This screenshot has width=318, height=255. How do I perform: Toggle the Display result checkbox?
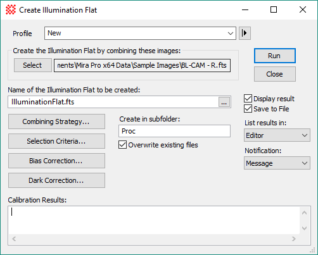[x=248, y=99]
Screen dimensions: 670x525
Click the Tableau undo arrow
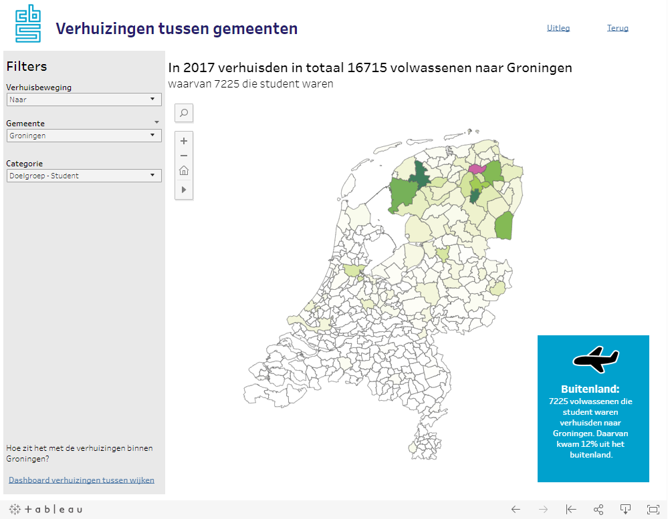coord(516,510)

--------------------

◆ WHAT YOU ARE ASKED TO DO: Please copy the lines above exactly as written, apart from any pictures.

◆ REPLY:
This screenshot has width=318, height=255. How do I perform: Toggle the Display result checkbox?
[x=248, y=99]
Screen dimensions: 670x525
Click the Tableau undo arrow
coord(516,510)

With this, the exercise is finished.